(Saved data entries)
-=-=-=-=-
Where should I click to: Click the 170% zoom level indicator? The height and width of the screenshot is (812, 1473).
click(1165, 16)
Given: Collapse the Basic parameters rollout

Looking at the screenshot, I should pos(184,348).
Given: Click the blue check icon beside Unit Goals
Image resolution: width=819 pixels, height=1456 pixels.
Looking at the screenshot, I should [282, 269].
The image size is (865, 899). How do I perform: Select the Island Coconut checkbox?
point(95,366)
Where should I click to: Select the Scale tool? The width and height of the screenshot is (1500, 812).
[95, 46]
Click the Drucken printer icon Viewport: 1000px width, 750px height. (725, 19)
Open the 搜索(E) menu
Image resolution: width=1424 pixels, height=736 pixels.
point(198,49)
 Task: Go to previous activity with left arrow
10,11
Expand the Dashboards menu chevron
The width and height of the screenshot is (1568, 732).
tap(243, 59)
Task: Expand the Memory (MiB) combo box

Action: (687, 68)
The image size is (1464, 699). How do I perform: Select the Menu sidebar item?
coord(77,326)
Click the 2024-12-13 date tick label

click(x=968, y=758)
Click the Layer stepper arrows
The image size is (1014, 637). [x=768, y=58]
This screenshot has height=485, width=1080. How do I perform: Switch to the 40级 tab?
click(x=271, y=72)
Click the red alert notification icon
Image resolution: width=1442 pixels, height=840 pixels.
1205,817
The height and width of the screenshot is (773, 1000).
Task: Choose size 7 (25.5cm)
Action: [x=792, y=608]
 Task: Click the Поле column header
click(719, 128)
-=-=-=-=-
Set down the entries again, exactly as they stand above.

■ YOUR RESPONSE:
Where should I click to: Click the 170% zoom level indicator? The height and width of the screenshot is (812, 1473).
click(1165, 16)
Given: Collapse the Basic parameters rollout

Looking at the screenshot, I should pos(184,348).
Given: Click the blue check icon beside Unit Goals
Image resolution: width=819 pixels, height=1456 pixels.
Looking at the screenshot, I should [282, 269].
The image size is (865, 899). How do I perform: Select the Island Coconut checkbox?
point(95,366)
Where should I click to: Select the Scale tool? The width and height of the screenshot is (1500, 812).
[95, 46]
Click the Drucken printer icon Viewport: 1000px width, 750px height. (725, 19)
Open the 搜索(E) menu
Image resolution: width=1424 pixels, height=736 pixels.
point(198,49)
 Task: Go to previous activity with left arrow
10,11
Expand the Dashboards menu chevron
The width and height of the screenshot is (1568, 732).
tap(243, 59)
Task: Expand the Memory (MiB) combo box

Action: (687, 68)
The image size is (1464, 699). How do I perform: Select the Menu sidebar item?
coord(77,326)
Click the 2024-12-13 date tick label

click(x=968, y=758)
Click the Layer stepper arrows
The image size is (1014, 637). [x=768, y=58]
This screenshot has height=485, width=1080. How do I perform: Switch to the 40级 tab?
click(x=271, y=72)
Click the red alert notification icon
Image resolution: width=1442 pixels, height=840 pixels.
1205,817
The height and width of the screenshot is (773, 1000).
Task: Choose size 7 (25.5cm)
Action: [x=792, y=608]
 Task: Click the Поле column header
click(719, 128)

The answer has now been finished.